> [AIM OF THE EXERCISE]:
Reproduce every line of the material below verbatim, with no changes.

> [STORED RECORDS]:
———
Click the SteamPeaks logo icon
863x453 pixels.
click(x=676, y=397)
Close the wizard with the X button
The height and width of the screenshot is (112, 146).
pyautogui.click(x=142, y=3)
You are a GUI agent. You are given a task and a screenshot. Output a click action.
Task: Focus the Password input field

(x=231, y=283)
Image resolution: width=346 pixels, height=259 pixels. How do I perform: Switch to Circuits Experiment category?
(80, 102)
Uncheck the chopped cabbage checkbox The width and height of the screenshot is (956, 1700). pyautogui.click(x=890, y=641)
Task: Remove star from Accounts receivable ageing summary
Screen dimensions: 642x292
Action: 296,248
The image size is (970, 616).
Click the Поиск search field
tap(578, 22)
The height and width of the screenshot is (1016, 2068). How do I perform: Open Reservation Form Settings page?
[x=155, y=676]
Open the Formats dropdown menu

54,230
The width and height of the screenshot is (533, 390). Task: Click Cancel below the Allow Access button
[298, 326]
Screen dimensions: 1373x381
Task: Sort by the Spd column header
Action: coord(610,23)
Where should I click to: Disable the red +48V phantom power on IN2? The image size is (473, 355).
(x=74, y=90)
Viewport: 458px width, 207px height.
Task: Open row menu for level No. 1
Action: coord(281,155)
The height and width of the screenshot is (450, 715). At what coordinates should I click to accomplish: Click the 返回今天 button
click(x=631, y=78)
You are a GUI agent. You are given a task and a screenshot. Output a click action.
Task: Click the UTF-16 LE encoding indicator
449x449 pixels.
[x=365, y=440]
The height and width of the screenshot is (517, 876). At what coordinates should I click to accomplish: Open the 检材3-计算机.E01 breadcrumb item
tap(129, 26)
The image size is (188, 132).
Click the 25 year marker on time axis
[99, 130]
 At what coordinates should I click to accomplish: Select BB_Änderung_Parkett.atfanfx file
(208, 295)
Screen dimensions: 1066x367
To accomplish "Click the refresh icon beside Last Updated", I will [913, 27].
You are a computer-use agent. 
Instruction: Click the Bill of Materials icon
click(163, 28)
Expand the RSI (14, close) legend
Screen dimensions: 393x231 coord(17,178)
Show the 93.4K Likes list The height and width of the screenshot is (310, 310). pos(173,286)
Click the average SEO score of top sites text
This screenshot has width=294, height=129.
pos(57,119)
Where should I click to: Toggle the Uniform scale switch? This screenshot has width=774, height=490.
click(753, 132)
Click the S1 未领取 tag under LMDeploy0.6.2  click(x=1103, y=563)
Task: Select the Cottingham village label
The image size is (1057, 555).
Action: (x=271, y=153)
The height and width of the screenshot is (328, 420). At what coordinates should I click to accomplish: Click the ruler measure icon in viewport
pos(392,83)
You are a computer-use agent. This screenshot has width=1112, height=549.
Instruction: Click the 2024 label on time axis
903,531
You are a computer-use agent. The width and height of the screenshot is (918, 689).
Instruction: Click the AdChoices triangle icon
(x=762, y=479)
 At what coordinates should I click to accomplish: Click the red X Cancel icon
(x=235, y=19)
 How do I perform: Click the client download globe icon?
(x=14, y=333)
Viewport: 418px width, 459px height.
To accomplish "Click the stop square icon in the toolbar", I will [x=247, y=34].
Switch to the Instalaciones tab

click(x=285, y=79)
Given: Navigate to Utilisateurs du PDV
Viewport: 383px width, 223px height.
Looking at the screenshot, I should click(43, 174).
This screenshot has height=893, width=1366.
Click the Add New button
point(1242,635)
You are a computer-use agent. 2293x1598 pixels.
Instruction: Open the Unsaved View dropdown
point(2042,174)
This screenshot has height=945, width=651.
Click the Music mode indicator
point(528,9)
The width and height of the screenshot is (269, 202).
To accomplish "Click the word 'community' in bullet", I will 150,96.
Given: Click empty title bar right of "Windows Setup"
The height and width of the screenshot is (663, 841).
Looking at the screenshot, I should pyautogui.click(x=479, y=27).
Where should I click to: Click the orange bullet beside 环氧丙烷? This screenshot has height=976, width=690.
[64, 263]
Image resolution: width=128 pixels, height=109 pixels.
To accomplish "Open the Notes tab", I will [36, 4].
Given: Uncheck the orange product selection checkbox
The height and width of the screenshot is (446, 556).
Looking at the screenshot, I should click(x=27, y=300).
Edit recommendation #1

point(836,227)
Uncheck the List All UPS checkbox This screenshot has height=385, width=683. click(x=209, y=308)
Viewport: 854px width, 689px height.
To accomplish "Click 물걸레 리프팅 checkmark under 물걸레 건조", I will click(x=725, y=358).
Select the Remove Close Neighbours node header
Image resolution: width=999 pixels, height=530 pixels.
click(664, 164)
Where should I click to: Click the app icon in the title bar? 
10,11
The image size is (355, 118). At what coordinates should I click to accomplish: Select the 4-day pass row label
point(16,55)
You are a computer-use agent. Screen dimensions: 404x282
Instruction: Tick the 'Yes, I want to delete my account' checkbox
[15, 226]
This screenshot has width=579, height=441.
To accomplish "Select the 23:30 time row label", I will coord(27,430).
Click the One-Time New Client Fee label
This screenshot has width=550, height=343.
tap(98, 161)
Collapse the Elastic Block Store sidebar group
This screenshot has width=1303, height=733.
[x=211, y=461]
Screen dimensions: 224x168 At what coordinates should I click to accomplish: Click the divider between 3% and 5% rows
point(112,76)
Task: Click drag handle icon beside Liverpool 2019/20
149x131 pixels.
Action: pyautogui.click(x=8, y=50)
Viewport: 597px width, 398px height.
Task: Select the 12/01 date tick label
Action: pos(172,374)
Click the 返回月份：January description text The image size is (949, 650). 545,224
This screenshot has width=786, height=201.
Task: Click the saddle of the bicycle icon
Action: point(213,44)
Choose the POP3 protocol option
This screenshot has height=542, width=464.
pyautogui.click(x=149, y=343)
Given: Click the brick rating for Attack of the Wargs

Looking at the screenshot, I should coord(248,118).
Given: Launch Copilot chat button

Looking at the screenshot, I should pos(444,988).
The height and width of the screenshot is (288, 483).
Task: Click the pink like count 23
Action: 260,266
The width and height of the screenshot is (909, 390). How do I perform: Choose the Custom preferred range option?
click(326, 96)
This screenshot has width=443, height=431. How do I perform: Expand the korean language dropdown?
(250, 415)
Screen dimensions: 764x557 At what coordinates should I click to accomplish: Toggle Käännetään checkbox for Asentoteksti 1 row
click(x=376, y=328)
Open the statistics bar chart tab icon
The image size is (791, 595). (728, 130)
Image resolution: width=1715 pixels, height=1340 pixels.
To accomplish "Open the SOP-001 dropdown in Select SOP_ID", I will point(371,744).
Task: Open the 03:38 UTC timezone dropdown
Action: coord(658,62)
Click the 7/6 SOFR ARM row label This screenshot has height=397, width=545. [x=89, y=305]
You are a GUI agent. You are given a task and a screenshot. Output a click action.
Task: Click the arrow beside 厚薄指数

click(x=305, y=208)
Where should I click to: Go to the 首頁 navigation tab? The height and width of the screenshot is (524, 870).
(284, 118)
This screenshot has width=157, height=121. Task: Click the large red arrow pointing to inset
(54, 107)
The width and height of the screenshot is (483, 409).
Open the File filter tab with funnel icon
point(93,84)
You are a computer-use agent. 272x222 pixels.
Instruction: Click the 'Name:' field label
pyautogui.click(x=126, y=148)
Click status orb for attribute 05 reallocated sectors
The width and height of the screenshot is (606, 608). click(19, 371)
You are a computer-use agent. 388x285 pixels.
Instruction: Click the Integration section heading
———
> [TASK RESPONSE]:
Click the SteamPeaks logo icon
863x453 pixels.
click(x=676, y=397)
Close the wizard with the X button
The height and width of the screenshot is (112, 146).
pyautogui.click(x=142, y=3)
You are a GUI agent. You are given a task and a screenshot. Output a click action.
Task: Focus the Password input field

(x=231, y=283)
Image resolution: width=346 pixels, height=259 pixels. How do I perform: Switch to Circuits Experiment category?
(80, 102)
Uncheck the chopped cabbage checkbox The width and height of the screenshot is (956, 1700). pyautogui.click(x=890, y=641)
Task: Remove star from Accounts receivable ageing summary
Screen dimensions: 642x292
Action: 296,248
The image size is (970, 616).
Click the Поиск search field
tap(578, 22)
The height and width of the screenshot is (1016, 2068). How do I perform: Open Reservation Form Settings page?
[x=155, y=676]
Open the Formats dropdown menu

54,230
The width and height of the screenshot is (533, 390). Task: Click Cancel below the Allow Access button
[298, 326]
Screen dimensions: 1373x381
Task: Sort by the Spd column header
Action: coord(610,23)
Where should I click to: Disable the red +48V phantom power on IN2? The image size is (473, 355).
(x=74, y=90)
Viewport: 458px width, 207px height.
Task: Open row menu for level No. 1
Action: coord(281,155)
The height and width of the screenshot is (450, 715). At what coordinates should I click to accomplish: Click the 返回今天 button
click(x=631, y=78)
You are a GUI agent. You are given a task and a screenshot. Output a click action.
Task: Click the UTF-16 LE encoding indicator
449x449 pixels.
[x=365, y=440]
The height and width of the screenshot is (517, 876). At what coordinates should I click to accomplish: Open the 检材3-计算机.E01 breadcrumb item
tap(129, 26)
The image size is (188, 132).
Click the 25 year marker on time axis
[99, 130]
 At what coordinates should I click to accomplish: Select BB_Änderung_Parkett.atfanfx file
(208, 295)
Screen dimensions: 1066x367
To accomplish "Click the refresh icon beside Last Updated", I will [913, 27].
You are a computer-use agent. 
Instruction: Click the Bill of Materials icon
click(163, 28)
Expand the RSI (14, close) legend
Screen dimensions: 393x231 coord(17,178)
Show the 93.4K Likes list The height and width of the screenshot is (310, 310). pos(173,286)
Click the average SEO score of top sites text
This screenshot has width=294, height=129.
pos(57,119)
Where should I click to: Toggle the Uniform scale switch? This screenshot has width=774, height=490.
click(753, 132)
Click the S1 未领取 tag under LMDeploy0.6.2  click(x=1103, y=563)
Task: Select the Cottingham village label
The image size is (1057, 555).
Action: (x=271, y=153)
The height and width of the screenshot is (328, 420). At what coordinates should I click to accomplish: Click the ruler measure icon in viewport
pos(392,83)
You are a computer-use agent. This screenshot has width=1112, height=549.
Instruction: Click the 2024 label on time axis
903,531
You are a computer-use agent. The width and height of the screenshot is (918, 689).
Instruction: Click the AdChoices triangle icon
(x=762, y=479)
 At what coordinates should I click to accomplish: Click the red X Cancel icon
(x=235, y=19)
 How do I perform: Click the client download globe icon?
(x=14, y=333)
Viewport: 418px width, 459px height.
To accomplish "Click the stop square icon in the toolbar", I will [x=247, y=34].
Switch to the Instalaciones tab

click(x=285, y=79)
Given: Navigate to Utilisateurs du PDV
Viewport: 383px width, 223px height.
Looking at the screenshot, I should click(43, 174).
This screenshot has height=893, width=1366.
Click the Add New button
point(1242,635)
You are a computer-use agent. 2293x1598 pixels.
Instruction: Open the Unsaved View dropdown
point(2042,174)
This screenshot has height=945, width=651.
Click the Music mode indicator
point(528,9)
The width and height of the screenshot is (269, 202).
To accomplish "Click the word 'community' in bullet", I will 150,96.
Given: Click empty title bar right of "Windows Setup"
The height and width of the screenshot is (663, 841).
Looking at the screenshot, I should pyautogui.click(x=479, y=27).
Where should I click to: Click the orange bullet beside 环氧丙烷? This screenshot has height=976, width=690.
[64, 263]
Image resolution: width=128 pixels, height=109 pixels.
To accomplish "Open the Notes tab", I will [36, 4].
Given: Uncheck the orange product selection checkbox
The height and width of the screenshot is (446, 556).
Looking at the screenshot, I should click(x=27, y=300).
Edit recommendation #1

point(836,227)
Uncheck the List All UPS checkbox This screenshot has height=385, width=683. click(x=209, y=308)
Viewport: 854px width, 689px height.
To accomplish "Click 물걸레 리프팅 checkmark under 물걸레 건조", I will click(x=725, y=358).
Select the Remove Close Neighbours node header
Image resolution: width=999 pixels, height=530 pixels.
click(664, 164)
Where should I click to: Click the app icon in the title bar? 
10,11
The image size is (355, 118). At what coordinates should I click to accomplish: Select the 4-day pass row label
point(16,55)
You are a computer-use agent. Screen dimensions: 404x282
Instruction: Tick the 'Yes, I want to delete my account' checkbox
[15, 226]
This screenshot has width=579, height=441.
To accomplish "Select the 23:30 time row label", I will coord(27,430).
Click the One-Time New Client Fee label
This screenshot has width=550, height=343.
tap(98, 161)
Collapse the Elastic Block Store sidebar group
This screenshot has width=1303, height=733.
[x=211, y=461]
Screen dimensions: 224x168 At what coordinates should I click to accomplish: Click the divider between 3% and 5% rows
point(112,76)
Task: Click drag handle icon beside Liverpool 2019/20
149x131 pixels.
Action: pyautogui.click(x=8, y=50)
Viewport: 597px width, 398px height.
Task: Select the 12/01 date tick label
Action: pos(172,374)
Click the 返回月份：January description text The image size is (949, 650). 545,224
This screenshot has width=786, height=201.
Task: Click the saddle of the bicycle icon
Action: point(213,44)
Choose the POP3 protocol option
This screenshot has height=542, width=464.
pyautogui.click(x=149, y=343)
Given: Click the brick rating for Attack of the Wargs

Looking at the screenshot, I should coord(248,118).
Given: Launch Copilot chat button

Looking at the screenshot, I should pos(444,988).
The height and width of the screenshot is (288, 483).
Task: Click the pink like count 23
Action: 260,266
The width and height of the screenshot is (909, 390). How do I perform: Choose the Custom preferred range option?
click(326, 96)
This screenshot has width=443, height=431. How do I perform: Expand the korean language dropdown?
(250, 415)
Screen dimensions: 764x557 At what coordinates should I click to accomplish: Toggle Käännetään checkbox for Asentoteksti 1 row
click(x=376, y=328)
Open the statistics bar chart tab icon
The image size is (791, 595). (728, 130)
Image resolution: width=1715 pixels, height=1340 pixels.
To accomplish "Open the SOP-001 dropdown in Select SOP_ID", I will point(371,744).
Task: Open the 03:38 UTC timezone dropdown
Action: coord(658,62)
Click the 7/6 SOFR ARM row label This screenshot has height=397, width=545. [x=89, y=305]
You are a GUI agent. You are given a task and a screenshot. Output a click action.
Task: Click the arrow beside 厚薄指数

click(x=305, y=208)
Where should I click to: Go to the 首頁 navigation tab? The height and width of the screenshot is (524, 870).
(284, 118)
This screenshot has width=157, height=121. Task: Click the large red arrow pointing to inset
(54, 107)
The width and height of the screenshot is (483, 409).
Open the File filter tab with funnel icon
point(93,84)
You are a computer-use agent. 272x222 pixels.
Instruction: Click the 'Name:' field label
pyautogui.click(x=126, y=148)
Click status orb for attribute 05 reallocated sectors
The width and height of the screenshot is (606, 608). click(19, 371)
You are a computer-use agent. 388x285 pixels.
Instruction: Click the Integration section heading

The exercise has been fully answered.